Following my first post from last week, here are more questions that the Royal Society wanted us Cambridge researchers to discuss during the peparatory Tomorrow’s Giant’s Meeting in Cambridge.

How can – and is it appropriate to – facilitate inter-laboratory dataset comparison?
Great that the question was asked. And the answer is yes of course it is. Not only is it appropriate, it is the vey essence of scientific endeavour. What else could be called science? That said, the fact that the question even had to be asked and that the answer is not self evident is disappointing. What has science/have scientists lost by way of attitude/ethics etc. that makes us even ask that question? Yes admittedly, there may be commercial reasons as to why this sort of comparison is not desirable. One of the participants in the session was at great pains to point out that there is often commercial interest tied up to data which prevents sharing and re-use and that is a fair point. However, over the past couple of years I have sat through far too many presentations where the presenter got up and talked about the development of a proprietary model/machine learning tool using a proprietary dataset and proprietary software. Now that is NOT science – at best it is a piece of local engineering which solves a particular problem for the presenter, but it does not advance human knowledge at all. I,, as a fellow scientist, could not pick up any aspect of this work and build upon it as it is all proprietary.
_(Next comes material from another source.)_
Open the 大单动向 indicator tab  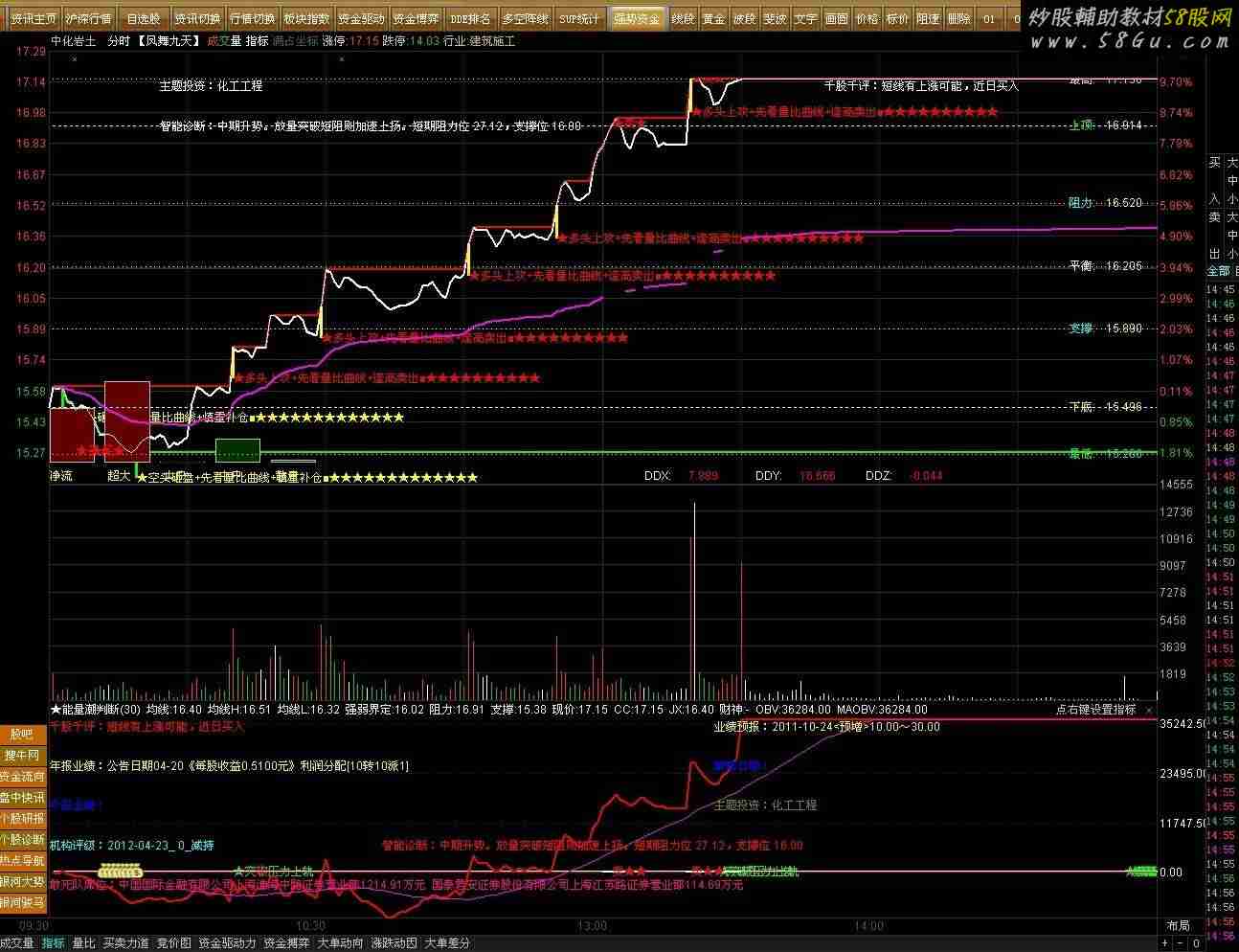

Local engineering at best.

Does the type of data have an impact on the ways it can be shared?
Flippantly speaking: “you betcha”. Again, great that the question was even asked. And the answer is multifaceted because the question can be read in a number of different ways. It could be read as “does the provenance of the data and context in which it was generated have an impact on the ways in which it can be shared?” The question can also be read as “Does the (technical) format the data is in have an impact on the way in which it can be shared? The answer in both cases is yes. Let’s tackle these two in turn. One of the participants of the workshop worked at the faculty of education and her primary research data consisted of a large collection of interviews she had conducted with children over the course of her work. She believes that this data is valuable to other researchers in her field and would dearly love to share – but finds herself in a mire of legal and ethical concerns with respect to, for example, the children’s privacy that effectively prevent her from data sharing. So yes, the context in which data is produced and the type of data that is generated can be an obstacle to sharing. If “type of data” is understood to mean “format” then the answer is also yes. A number of my colleagues have pointed out (see here, for example) the data loss that occurs when documents containing scientific data are converted from the format in which they were produced to pdf (examples are here, here and here). The production of data in vernacular or lossy dataformats obviously also have an impact on data sharing – particularly when the sharing and exchange format is lossy.
However, the fact that the question had to be asked at all and that it went straight over the heads of most scientists who were at the meeting and who do not work in the data business, is intensely disappointing. Laboratory researchers have no appreciation of what they are doing when they convert their Word documents to pdf. Data science and informatics are not part of the standard curriculum in the education of scientists – something that desperately needs to change if data loss due to ignorance in data handling is to be avoided in the future.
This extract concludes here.